Data provided: Begin
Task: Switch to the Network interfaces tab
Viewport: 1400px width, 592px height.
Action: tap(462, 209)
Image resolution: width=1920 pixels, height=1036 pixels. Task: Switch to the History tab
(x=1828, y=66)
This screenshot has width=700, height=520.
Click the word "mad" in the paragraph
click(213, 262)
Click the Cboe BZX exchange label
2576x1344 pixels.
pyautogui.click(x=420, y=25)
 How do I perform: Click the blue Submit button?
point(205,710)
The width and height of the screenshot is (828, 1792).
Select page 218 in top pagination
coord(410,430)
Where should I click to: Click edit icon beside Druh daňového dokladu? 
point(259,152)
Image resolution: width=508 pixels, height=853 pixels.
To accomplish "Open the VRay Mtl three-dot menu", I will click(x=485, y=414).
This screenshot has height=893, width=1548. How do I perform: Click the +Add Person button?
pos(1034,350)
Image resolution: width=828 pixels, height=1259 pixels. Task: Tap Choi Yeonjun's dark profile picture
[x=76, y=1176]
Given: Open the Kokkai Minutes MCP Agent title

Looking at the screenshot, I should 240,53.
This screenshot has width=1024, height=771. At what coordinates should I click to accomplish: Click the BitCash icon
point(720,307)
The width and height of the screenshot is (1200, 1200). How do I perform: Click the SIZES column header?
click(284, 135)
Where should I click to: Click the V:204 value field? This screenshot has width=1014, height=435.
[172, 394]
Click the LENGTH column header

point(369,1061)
Data provided: End
**Description of the task:**
The records above should be restated word for word in their entirety.

**Exercise answer:**
Task: Switch to the Network interfaces tab
Viewport: 1400px width, 592px height.
Action: tap(462, 209)
Image resolution: width=1920 pixels, height=1036 pixels. Task: Switch to the History tab
(x=1828, y=66)
This screenshot has width=700, height=520.
Click the word "mad" in the paragraph
click(213, 262)
Click the Cboe BZX exchange label
2576x1344 pixels.
pyautogui.click(x=420, y=25)
 How do I perform: Click the blue Submit button?
point(205,710)
The width and height of the screenshot is (828, 1792).
Select page 218 in top pagination
coord(410,430)
Where should I click to: Click edit icon beside Druh daňového dokladu? 
point(259,152)
Image resolution: width=508 pixels, height=853 pixels.
To accomplish "Open the VRay Mtl three-dot menu", I will click(x=485, y=414).
This screenshot has height=893, width=1548. How do I perform: Click the +Add Person button?
pos(1034,350)
Image resolution: width=828 pixels, height=1259 pixels. Task: Tap Choi Yeonjun's dark profile picture
[x=76, y=1176]
Given: Open the Kokkai Minutes MCP Agent title

Looking at the screenshot, I should 240,53.
This screenshot has width=1024, height=771. At what coordinates should I click to accomplish: Click the BitCash icon
point(720,307)
The width and height of the screenshot is (1200, 1200). How do I perform: Click the SIZES column header?
click(284, 135)
Where should I click to: Click the V:204 value field? This screenshot has width=1014, height=435.
[172, 394]
Click the LENGTH column header

point(369,1061)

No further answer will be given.